→ **SET PROBLEM**
Rewrite every row from the line with "Where should I click to: Click the contact" up to and including the last line of the rows, requests included. Scale each coordinate in the answers by 0.25 and round to whole numbers, with halves rounding up.

* START PROVIDED DATA *

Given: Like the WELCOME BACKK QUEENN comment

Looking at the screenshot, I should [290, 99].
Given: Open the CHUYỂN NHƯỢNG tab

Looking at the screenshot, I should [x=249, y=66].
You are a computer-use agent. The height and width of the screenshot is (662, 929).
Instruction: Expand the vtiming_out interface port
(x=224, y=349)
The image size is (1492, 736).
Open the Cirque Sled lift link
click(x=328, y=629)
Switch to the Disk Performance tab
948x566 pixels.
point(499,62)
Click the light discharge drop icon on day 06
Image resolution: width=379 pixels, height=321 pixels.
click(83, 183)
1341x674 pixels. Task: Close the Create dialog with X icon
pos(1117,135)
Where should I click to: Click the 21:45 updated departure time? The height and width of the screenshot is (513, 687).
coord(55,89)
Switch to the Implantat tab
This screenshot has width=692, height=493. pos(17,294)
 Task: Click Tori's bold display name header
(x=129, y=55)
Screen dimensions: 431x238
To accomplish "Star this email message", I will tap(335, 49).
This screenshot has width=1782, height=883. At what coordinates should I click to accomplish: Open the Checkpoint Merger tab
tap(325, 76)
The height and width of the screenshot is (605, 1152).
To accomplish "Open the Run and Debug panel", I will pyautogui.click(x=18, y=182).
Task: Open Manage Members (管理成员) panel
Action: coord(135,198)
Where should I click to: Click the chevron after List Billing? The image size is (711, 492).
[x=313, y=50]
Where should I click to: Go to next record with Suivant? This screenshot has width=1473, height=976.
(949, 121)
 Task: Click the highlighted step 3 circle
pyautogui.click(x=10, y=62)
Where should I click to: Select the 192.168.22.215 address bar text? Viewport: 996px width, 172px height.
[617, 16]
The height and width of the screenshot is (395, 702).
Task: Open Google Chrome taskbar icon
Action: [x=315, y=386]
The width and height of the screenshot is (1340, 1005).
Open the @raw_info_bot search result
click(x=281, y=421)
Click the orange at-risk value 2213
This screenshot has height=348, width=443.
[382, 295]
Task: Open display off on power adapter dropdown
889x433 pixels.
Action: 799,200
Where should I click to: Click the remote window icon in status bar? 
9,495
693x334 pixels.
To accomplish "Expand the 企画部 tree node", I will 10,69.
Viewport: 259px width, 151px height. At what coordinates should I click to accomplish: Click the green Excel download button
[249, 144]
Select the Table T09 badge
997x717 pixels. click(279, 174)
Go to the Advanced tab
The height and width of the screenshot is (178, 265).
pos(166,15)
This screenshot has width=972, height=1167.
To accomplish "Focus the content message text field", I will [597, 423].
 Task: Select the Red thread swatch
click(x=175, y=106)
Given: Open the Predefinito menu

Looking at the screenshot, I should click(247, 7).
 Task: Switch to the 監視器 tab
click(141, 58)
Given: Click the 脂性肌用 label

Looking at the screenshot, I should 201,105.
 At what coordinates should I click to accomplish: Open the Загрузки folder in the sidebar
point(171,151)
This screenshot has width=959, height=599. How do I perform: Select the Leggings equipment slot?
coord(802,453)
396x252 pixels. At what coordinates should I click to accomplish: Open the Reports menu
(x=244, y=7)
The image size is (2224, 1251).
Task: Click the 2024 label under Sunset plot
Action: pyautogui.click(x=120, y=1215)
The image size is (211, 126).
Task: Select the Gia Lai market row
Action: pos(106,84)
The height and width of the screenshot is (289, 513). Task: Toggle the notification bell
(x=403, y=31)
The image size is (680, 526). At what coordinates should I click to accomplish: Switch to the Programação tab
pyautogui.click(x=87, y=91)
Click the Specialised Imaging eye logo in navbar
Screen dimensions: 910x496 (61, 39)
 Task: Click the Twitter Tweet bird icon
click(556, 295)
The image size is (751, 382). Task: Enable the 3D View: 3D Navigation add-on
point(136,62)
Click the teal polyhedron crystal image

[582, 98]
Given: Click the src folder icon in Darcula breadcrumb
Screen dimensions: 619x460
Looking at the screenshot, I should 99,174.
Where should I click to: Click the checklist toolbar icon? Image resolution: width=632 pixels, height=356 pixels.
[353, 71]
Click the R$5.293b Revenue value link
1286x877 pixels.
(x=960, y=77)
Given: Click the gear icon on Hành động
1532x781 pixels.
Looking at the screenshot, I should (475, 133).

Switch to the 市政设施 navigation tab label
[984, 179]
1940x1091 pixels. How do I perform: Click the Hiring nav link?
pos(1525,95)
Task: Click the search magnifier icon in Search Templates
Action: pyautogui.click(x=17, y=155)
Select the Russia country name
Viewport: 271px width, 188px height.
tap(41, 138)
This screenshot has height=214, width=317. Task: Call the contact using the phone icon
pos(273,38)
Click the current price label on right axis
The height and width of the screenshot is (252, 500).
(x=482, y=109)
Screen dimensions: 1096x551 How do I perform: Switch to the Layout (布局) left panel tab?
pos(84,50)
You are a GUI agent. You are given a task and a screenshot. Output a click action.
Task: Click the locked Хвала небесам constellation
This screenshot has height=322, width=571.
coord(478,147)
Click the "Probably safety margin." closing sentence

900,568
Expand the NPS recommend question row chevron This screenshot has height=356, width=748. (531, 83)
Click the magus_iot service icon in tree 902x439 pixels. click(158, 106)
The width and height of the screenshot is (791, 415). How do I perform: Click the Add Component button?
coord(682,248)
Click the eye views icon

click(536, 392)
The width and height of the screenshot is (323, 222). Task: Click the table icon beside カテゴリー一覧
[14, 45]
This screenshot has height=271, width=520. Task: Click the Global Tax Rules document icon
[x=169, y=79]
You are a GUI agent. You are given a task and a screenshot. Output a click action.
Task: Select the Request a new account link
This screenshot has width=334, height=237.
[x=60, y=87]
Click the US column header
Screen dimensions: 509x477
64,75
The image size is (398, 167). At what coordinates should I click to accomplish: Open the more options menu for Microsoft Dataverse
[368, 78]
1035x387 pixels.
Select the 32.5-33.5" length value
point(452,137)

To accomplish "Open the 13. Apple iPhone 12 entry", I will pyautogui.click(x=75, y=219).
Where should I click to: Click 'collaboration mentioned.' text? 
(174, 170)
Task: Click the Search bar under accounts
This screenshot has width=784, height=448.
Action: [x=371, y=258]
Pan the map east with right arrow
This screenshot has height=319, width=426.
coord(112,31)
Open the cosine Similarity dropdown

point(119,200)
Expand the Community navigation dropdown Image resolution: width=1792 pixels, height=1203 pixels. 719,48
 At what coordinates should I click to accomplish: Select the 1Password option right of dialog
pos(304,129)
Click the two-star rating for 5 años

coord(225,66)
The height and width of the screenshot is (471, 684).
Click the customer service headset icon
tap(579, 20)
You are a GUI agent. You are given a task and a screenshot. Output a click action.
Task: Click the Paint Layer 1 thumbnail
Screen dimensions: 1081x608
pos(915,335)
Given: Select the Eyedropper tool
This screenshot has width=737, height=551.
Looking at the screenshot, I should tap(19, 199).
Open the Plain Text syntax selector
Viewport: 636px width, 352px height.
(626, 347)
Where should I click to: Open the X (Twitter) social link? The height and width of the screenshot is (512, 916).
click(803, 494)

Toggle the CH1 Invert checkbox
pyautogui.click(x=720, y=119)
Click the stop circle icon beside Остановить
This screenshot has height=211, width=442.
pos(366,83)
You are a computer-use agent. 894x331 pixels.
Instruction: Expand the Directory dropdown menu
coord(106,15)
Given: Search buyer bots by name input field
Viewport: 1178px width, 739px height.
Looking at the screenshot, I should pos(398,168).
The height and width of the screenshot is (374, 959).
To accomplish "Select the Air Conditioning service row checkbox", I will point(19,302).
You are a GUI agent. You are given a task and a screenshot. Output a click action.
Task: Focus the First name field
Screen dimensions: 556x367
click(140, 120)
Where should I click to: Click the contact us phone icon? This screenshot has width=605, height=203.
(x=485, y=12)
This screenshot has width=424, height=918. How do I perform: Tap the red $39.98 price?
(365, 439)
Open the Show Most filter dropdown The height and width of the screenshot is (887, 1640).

* END PROVIDED DATA *

→ **WRITTEN RESPONSE**
Where should I click to: Click the contact us phone icon? This screenshot has width=605, height=203.
(x=121, y=3)
This screenshot has width=424, height=918. How do I perform: Tap the red $39.98 price?
(91, 110)
Open the Show Most filter dropdown The height and width of the screenshot is (887, 1640).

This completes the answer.